The lawsuit further alleges that Alexander Piñon's father "scooped the brain matter out of his washing machine – not aware that it was his son’s brain matter – and puts it back in the red bag."
He later returned the bag to Anita, who, according to the lawsuit, "never disclosed whose brain it was, never gave information, no apologies, and said, 'I'll take that from here.'"
"At that point, they had no idea that it was their son's brain that was in the washing machine. They didn't know if it was mixed up with somebody else's brain, whether it was their son's, they had not a single idea," their attorney noted.
Alex was buried the next day, on June 5, at Oak Hill Memorial Cemetery.

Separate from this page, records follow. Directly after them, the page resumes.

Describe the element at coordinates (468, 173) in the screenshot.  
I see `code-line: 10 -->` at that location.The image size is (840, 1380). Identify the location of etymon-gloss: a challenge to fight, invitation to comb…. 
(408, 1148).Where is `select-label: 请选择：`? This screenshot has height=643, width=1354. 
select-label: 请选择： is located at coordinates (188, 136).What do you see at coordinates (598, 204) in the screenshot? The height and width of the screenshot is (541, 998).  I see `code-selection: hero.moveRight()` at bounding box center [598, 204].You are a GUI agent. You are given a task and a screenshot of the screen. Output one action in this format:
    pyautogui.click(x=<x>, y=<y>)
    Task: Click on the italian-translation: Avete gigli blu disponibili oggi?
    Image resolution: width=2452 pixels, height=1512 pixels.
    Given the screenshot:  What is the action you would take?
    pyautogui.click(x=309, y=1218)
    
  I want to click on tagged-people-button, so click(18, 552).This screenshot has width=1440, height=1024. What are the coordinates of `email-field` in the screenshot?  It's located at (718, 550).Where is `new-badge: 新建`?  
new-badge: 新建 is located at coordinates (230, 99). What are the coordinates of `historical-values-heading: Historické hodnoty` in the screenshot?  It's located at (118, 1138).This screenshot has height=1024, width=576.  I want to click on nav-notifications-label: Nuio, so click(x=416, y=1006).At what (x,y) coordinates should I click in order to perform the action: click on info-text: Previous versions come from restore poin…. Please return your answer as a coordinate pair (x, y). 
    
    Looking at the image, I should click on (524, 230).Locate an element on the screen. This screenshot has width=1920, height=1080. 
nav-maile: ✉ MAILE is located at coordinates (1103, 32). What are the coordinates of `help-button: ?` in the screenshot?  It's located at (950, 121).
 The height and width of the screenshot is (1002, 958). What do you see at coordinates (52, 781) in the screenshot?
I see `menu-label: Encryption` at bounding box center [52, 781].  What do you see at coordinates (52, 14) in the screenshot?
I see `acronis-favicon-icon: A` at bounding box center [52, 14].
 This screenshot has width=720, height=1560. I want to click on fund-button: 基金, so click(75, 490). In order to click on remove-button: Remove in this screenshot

A whistleblower from the funeral home confirmed weeks later that the bag actually contained his brain, the lawsuit adds.
It has also been alleged that after the initial mix-up, Anita put it in a box and placed it outside in the funeral home's courtyard for about two-and-a-half months.
Eventually, another employee noticed the box and was "overwhelmed with the smell" of "a rotting human brain."
"The handling of decedent’s remains … has caused plaintiffs extreme emotional distress, trauma, and mental anguish. Discovering one’s own child’s brain matter in a washing machine and then having to scoop it out … is a horror no family should ever endure. Plaintiffs have suffered shock, grief, nightmares, anxiety, depression, and other lasting psychological injuries … (and) interfered with their ability to find closure in the grieving process," the attorney said.